President Obama begins his address at the Abraham Lincoln National Cemetery in Elwood before a rainstorm canceled the event.
President Obama begins his address at the Abraham Lincoln National Cemetery in Elwood before a rainstorm canceled the event.

 

What a crummy weekend in Chicago President Obama suffered. At my dinner with friends on Sunday night, one of the younger guests—who had worked for Obama, as had his parents—used the word “optics”, arguing that Obama’s messaging these days is a mess. If the President had a competent message shaper, this young man said, surrogates would not be rushing among the talk shows braying about being on top of the BP oil spill from “day one,” while the public averts its eyes from images of dead sea birds.

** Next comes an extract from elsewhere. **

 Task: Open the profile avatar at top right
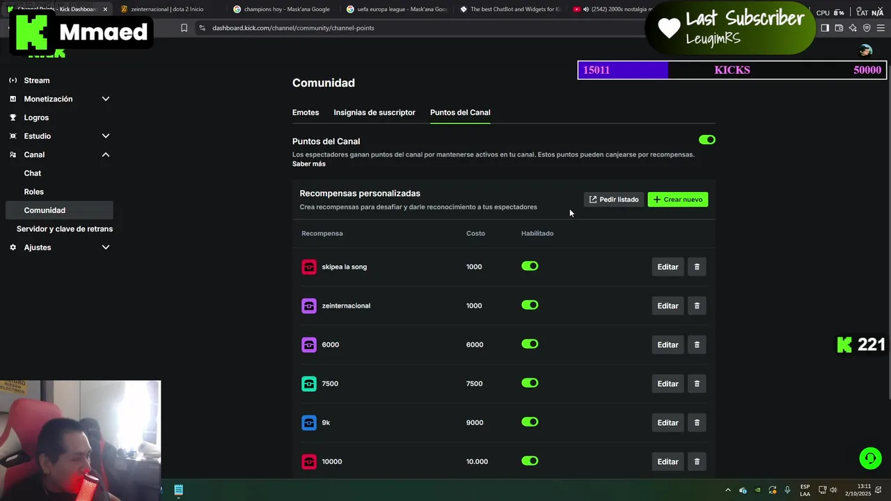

That word “optics” (Bill Safire addressed the trendy word in his last column before his death in 2009) came to mind the next afternoon, on Memorial Day, as I watched on TV as torrential rain and harshly crackling thunder and lightning ruined the President’s speech at the Abraham Lincoln National Cemetery in Elwood, 50 miles southwest of Chicago in Will County. The strongest images were those of the lonely-looking leader at the podium (photo above), clutching a black umbrella, followed by those of Obama exiting the stage, umbrella still in hand, his body language shouting desolation and defeat.

Were his teleprompters getting wet? I wondered. Before long, the Obama-haters were thinking the same thing. “God Hates Teleprompters: Weather KO’s Obama’s Memorial Day Remarks in Illinois,” read the headline on one conservative blog. Others even said Obama deserved the horrific storm because he skipped the traditional presidential visit to Arlington National Cemetery to lay a wreath at the Tomb of the Unknown Soldier. Never mind that several presidents have skipped the event in the past, and that the Elwood cemetery is the burial place of 17 soldiers who died in Iraq and Afghanistan.

When news accounts reported that Obama returned to his Kenwood home to pick up his family for the flight back to Washington, I wondered why he didn’t bring them with him to the cemetery to share the afternoon with families who had lost so much. The President might say that, unlike other politicians, he avoids using his family as props. But that would be untrue: they’ve been with him on the campaign trail and on the celebratory occasions. It would have been a nice “optic” to take them along on an occasion both solemn and—in its own way—celebratory.

Instead, we saw Obama standing outside at a podium, his nice suit getting wet, warning the 7,000 guests to go back to their cars to wait it out—oblivious to the fact that their cars were a mile away and they were stuck trudging through the mud and electric storm to get to the shuttle buses.

Until early 2009 Obama seemed to catch every lucky break. How much younger and jauntier he looked on Memorial Day 2005, speaking at that same cemetery in Elwood under blue skies. Then he was a newly minted U.S. Senator whose election owed so much to luck—sexual scandals toppled both his primary and general election opponents. Now he seems to be catching mostly misery: On the same morning as his canceled speech, the Israeli military raided a ship bound for Gaza, killing nine. Then Prime Minister Benjamin Netanyahu canceled his trip to the White House—an invitation extended personally by Obama’s Chief of Staff Rahm Emanuel during his visit to Israel to celebrate his son’s Bar Mitzvah.

In a few years, when Obama returns to an activity at which he is indisputably gifted—campaigning for himself—the optics will no doubt improve.

Unfortunately, as my friend said the other night, the President can’t wait that long.